El médico, en definitiva, lo tiene claro: "Si hubiera habido esa contaminación se habrían declarado más casos y más tipos de cáncer radioinducidos. Aunque el no riesgo absoluto no existe, no hay evidencias epidemiológicas y tengo muchas dudas". También cuestiona que el número de enfermos supere el esperado estadísticamente: "No hay que comparar con los miembros del rodaje, sino con sus poblaciones de origen". Es decir, la cifra importante desde el punto de vista epidemiológico no son esos 91 casos sobre 220, sino que habría que estudiar si cada uno de ellos supone un incremento con respecto a lo esperado en su lugar de residencia.
Además, hay que tener en cuenta otros factores de riesgo asociados al cáncer que pudieran afectar a los miembros del rodaje. En el caso del mítico John Wayne, hay uno obvio. Según las fuentes a las que se consulte, hay quien dice que fumaba cinco o seis paquetes de tabaco diarios. El alcohol también era habitual en su dieta. "No me fío de las personas que no beben", decía.

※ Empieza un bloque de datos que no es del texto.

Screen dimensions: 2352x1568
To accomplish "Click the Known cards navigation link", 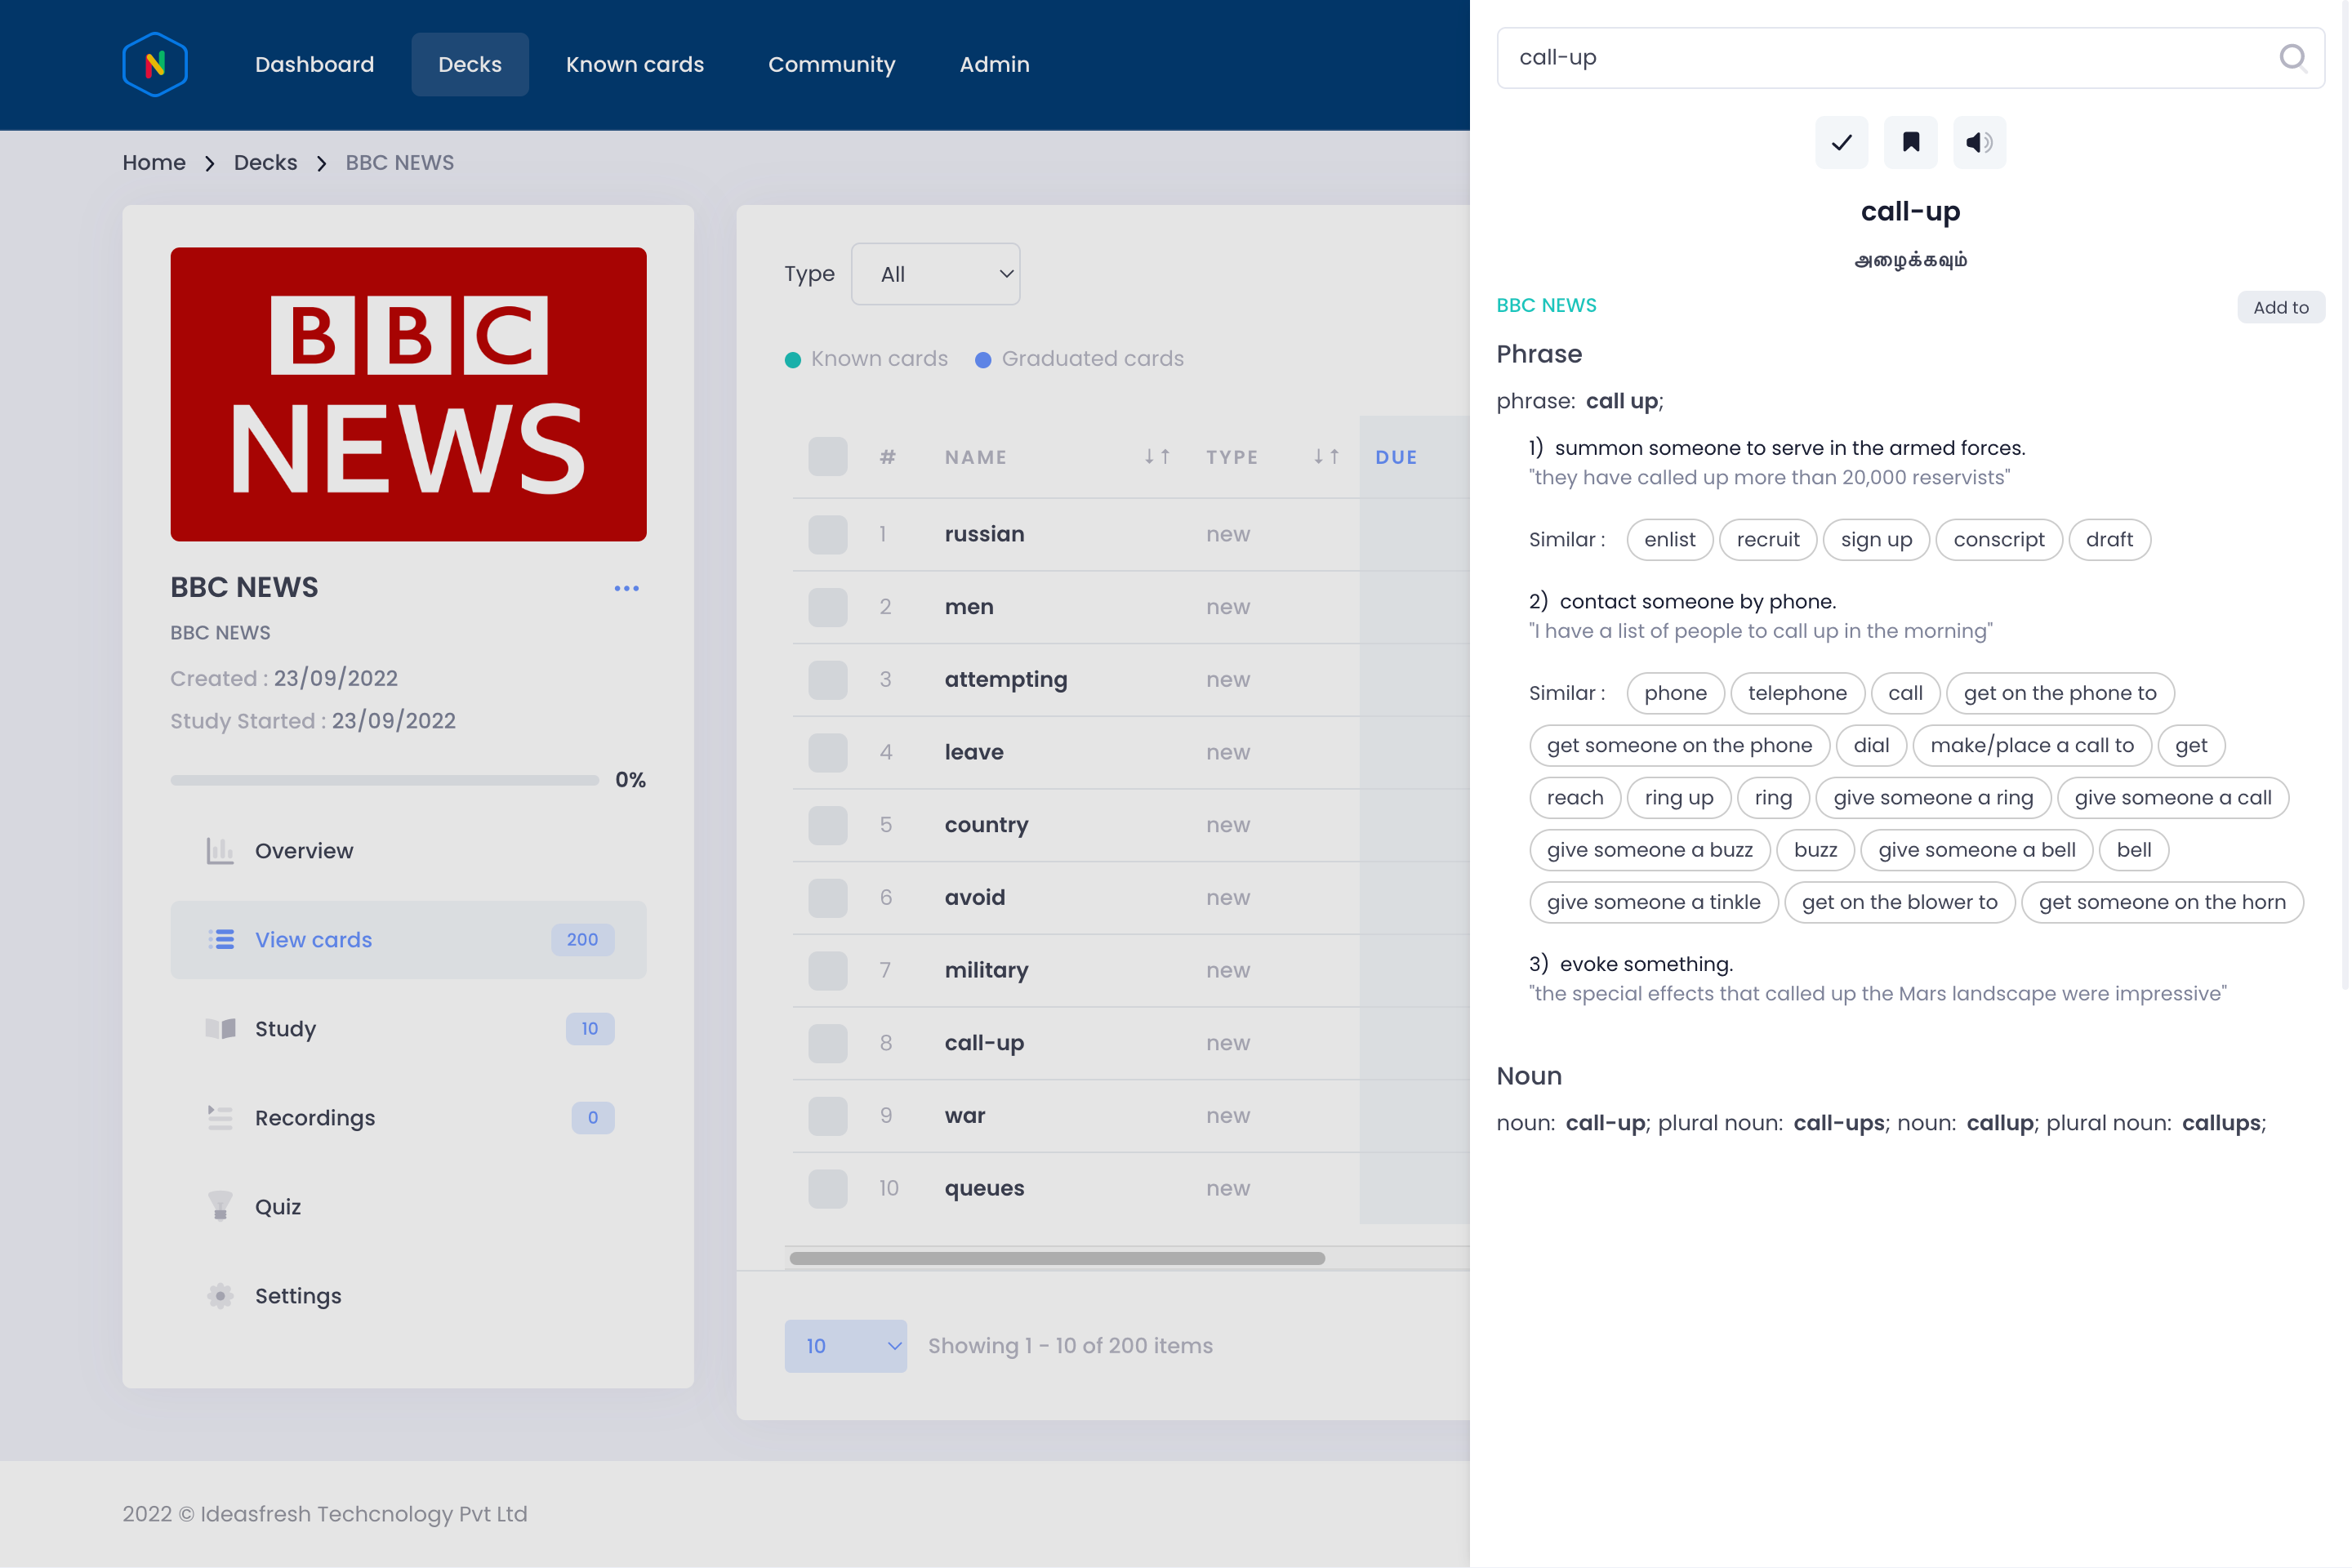I will pyautogui.click(x=635, y=65).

A pesar de todo, la publicidad del caso en People hizo que se estableciera como cierta la relación causal entre el cáncer del director y actores principales de la película y su lugar de rodaje. Pero no fue la única desgracia que acompañó al film.
Poco después de su estreno, en marzo de 1956, se vio que la película, que había costado el equivalente actual a 52 millones de dólares y se había rodado en CinemaScope y Technicolor, iba a ser un auténtico fracaso.
Bien sea por la elección de actores -figuras de primer nivel pero igual no ajustadas al fenotipo mongol-, por el argumento o por los diálogos calificados de ridículos por la crítica, el hecho es que la película es considerada uno de los mayores desastres del cine.
Cuando su productor se dio cuenta, gastó millones en comprar para su posterior destrucción todas las copias que encontró. El millonario pasó sus últimos meses de vida recluido en una suite de su hotel Xanadu Princess en Bahamas. Se negaba a bañarse, cortarse las uñas o el pelo, o incluso a usar el retrete y se alimentaba de barritas de chocolate y pollo, ataviado sólo con una servilleta de hotel de color rosa.
Pero en aquellos meses finales de 1976, según recoge un reportaje publicado en The Telegraph, el productor tenía otra obsesión: un proyector emitía continuamente dos películas en la pared. Una era su favorita: Estación Polar Cebra; la otra, su mayor fracaso. Su proyeccionista particular tenía orden de ponerse un antifaz sobre los ojos cada vez que entraba en el salón, de tal forma que sólo él viera la pantalla.
Lo que nunca llegó a saber Hughes es que, por motivos muy distintos a los esperados por él, El Conquistador de Mongolia acabaría pasando a la historia de la cinematografía. Aunque sea por haber causado falsamente la muerte a John Wayne.